-- Start Dataset extract --

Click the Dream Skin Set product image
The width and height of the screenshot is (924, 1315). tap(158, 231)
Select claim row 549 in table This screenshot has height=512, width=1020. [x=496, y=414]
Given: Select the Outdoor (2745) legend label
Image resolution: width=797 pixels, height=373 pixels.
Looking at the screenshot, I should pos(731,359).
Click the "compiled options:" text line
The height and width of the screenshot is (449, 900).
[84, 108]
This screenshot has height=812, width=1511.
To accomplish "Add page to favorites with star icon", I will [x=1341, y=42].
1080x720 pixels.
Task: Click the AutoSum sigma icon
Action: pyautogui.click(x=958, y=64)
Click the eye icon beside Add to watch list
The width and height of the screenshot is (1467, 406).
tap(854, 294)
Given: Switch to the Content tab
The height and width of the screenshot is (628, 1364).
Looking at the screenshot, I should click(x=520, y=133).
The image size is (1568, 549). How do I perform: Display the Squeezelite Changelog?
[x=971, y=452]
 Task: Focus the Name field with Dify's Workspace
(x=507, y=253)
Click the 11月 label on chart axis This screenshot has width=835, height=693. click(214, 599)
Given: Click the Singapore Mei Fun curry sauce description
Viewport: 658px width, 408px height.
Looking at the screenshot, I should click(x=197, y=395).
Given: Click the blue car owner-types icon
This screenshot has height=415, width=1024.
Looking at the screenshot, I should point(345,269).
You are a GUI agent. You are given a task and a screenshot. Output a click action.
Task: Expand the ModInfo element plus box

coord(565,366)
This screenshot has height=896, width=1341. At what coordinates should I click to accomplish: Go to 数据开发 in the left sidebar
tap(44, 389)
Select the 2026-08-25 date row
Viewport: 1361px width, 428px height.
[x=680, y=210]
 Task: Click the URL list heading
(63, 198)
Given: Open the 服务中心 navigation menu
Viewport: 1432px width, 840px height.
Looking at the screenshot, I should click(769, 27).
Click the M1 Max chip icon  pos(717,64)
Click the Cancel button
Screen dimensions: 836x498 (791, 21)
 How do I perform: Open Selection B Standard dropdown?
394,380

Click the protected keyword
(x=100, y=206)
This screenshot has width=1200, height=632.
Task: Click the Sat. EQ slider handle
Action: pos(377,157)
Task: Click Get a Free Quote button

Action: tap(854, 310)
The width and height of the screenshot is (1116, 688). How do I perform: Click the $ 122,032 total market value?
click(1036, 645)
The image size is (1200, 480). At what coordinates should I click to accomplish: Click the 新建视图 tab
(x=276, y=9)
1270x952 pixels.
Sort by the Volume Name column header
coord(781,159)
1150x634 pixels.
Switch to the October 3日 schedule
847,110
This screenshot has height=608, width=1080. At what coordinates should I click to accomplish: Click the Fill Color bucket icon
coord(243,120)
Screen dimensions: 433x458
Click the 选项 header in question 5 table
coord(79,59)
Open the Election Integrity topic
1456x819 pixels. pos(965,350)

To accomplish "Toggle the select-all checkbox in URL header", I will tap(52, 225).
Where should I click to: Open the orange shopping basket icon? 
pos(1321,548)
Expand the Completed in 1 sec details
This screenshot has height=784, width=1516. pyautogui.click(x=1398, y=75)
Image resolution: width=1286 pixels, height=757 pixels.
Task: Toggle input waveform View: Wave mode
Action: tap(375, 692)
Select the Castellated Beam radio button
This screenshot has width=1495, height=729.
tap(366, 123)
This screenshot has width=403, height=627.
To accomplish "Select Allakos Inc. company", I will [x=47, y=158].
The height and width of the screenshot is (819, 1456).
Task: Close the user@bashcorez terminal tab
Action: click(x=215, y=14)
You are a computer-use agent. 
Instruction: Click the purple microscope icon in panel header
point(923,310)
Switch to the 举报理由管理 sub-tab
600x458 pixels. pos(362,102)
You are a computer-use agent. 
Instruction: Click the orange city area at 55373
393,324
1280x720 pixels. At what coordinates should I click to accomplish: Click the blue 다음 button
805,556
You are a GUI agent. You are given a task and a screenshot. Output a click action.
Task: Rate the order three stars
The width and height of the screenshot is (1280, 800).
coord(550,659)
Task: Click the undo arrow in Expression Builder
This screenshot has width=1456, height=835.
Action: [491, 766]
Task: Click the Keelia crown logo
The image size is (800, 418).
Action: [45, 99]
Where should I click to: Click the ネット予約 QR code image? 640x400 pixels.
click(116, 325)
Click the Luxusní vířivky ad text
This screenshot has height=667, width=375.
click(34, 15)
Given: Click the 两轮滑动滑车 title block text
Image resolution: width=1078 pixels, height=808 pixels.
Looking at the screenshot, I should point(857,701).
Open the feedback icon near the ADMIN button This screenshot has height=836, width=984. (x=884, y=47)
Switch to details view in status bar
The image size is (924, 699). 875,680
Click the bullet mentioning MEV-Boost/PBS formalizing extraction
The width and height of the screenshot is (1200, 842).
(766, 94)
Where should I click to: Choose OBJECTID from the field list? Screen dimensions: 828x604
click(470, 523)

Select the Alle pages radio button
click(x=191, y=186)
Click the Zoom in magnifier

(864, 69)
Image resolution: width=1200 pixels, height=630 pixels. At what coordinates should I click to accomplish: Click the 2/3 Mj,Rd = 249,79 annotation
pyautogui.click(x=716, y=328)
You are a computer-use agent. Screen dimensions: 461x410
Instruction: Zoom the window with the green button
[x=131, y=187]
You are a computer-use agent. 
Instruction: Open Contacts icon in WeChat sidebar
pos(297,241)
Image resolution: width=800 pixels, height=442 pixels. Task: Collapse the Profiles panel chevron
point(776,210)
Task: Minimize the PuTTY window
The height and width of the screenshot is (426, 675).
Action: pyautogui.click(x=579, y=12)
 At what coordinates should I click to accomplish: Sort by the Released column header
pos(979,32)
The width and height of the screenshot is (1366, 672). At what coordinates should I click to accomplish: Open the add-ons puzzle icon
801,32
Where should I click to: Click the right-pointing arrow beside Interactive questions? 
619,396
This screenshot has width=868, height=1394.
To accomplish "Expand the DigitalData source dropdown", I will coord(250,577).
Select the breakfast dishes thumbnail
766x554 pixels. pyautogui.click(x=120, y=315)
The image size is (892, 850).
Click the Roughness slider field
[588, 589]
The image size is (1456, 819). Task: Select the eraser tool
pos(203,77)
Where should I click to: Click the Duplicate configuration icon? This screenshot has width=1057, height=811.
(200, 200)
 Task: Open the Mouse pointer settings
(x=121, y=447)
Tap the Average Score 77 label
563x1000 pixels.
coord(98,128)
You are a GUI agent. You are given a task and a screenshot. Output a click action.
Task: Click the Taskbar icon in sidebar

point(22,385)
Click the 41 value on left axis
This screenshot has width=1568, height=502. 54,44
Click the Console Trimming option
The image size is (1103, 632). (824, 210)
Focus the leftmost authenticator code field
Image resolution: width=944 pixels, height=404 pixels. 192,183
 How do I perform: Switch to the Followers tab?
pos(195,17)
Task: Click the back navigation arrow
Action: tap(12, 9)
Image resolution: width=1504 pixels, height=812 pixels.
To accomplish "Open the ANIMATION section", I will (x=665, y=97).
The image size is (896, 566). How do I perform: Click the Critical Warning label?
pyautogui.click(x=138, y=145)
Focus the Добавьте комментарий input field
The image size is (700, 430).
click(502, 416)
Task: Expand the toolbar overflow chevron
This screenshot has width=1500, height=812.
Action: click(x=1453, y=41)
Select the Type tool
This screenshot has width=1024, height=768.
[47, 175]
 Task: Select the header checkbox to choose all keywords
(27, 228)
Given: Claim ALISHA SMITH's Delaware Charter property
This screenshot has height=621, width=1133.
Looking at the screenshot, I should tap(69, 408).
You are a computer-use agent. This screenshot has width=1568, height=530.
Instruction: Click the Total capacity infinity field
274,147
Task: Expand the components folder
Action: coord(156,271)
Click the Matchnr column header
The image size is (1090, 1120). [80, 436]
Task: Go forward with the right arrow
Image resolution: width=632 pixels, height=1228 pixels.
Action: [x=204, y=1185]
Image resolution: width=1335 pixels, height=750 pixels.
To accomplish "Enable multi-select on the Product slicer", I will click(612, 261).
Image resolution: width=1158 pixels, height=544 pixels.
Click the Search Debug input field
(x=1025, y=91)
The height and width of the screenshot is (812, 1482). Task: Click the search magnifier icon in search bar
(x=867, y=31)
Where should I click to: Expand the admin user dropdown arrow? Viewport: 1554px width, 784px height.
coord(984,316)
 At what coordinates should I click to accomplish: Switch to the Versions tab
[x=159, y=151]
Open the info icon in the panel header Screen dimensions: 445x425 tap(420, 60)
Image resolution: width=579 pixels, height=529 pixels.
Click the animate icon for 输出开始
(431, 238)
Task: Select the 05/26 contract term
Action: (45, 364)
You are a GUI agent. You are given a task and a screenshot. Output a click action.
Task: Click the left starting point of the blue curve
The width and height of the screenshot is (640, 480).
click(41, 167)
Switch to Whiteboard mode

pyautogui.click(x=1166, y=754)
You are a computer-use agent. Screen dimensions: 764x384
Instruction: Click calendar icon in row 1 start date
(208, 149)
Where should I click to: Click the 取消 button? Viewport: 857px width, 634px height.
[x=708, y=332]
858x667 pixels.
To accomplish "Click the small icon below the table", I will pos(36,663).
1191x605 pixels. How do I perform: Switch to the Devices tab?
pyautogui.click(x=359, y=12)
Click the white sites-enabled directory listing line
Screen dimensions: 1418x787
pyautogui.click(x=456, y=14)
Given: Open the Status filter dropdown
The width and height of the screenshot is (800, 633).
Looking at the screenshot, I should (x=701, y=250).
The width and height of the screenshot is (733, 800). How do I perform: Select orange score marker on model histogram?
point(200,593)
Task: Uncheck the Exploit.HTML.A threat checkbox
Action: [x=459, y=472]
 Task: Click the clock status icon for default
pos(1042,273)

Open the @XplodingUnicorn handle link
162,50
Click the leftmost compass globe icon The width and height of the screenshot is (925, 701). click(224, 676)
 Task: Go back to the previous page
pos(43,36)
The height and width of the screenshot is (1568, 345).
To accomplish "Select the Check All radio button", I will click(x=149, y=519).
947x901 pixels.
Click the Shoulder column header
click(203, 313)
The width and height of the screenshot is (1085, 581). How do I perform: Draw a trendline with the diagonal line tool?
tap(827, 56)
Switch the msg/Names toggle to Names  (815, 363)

-- End Dataset extract --

- [What this task involves] Rewrite the stretch of the listing from the line containing "Click the M1" through the line containing "coord(79,59)", changing "Cancel" to "Close" and keeping everything else the same.

- [Answer]
Click the M1 Max chip icon  pos(717,64)
Click the Close button
Screen dimensions: 836x498 (791, 21)
 How do I perform: Open Selection B Standard dropdown?
394,380

Click the protected keyword
(x=100, y=206)
This screenshot has width=1200, height=632.
Task: Click the Sat. EQ slider handle
Action: pos(377,157)
Task: Click Get a Free Quote button

Action: tap(854, 310)
The width and height of the screenshot is (1116, 688). How do I perform: Click the $ 122,032 total market value?
click(1036, 645)
The image size is (1200, 480). At what coordinates should I click to accomplish: Click the 新建视图 tab
(x=276, y=9)
1270x952 pixels.
Sort by the Volume Name column header
coord(781,159)
1150x634 pixels.
Switch to the October 3日 schedule
847,110
This screenshot has height=608, width=1080. At what coordinates should I click to accomplish: Click the Fill Color bucket icon
coord(243,120)
Screen dimensions: 433x458
Click the 选项 header in question 5 table
coord(79,59)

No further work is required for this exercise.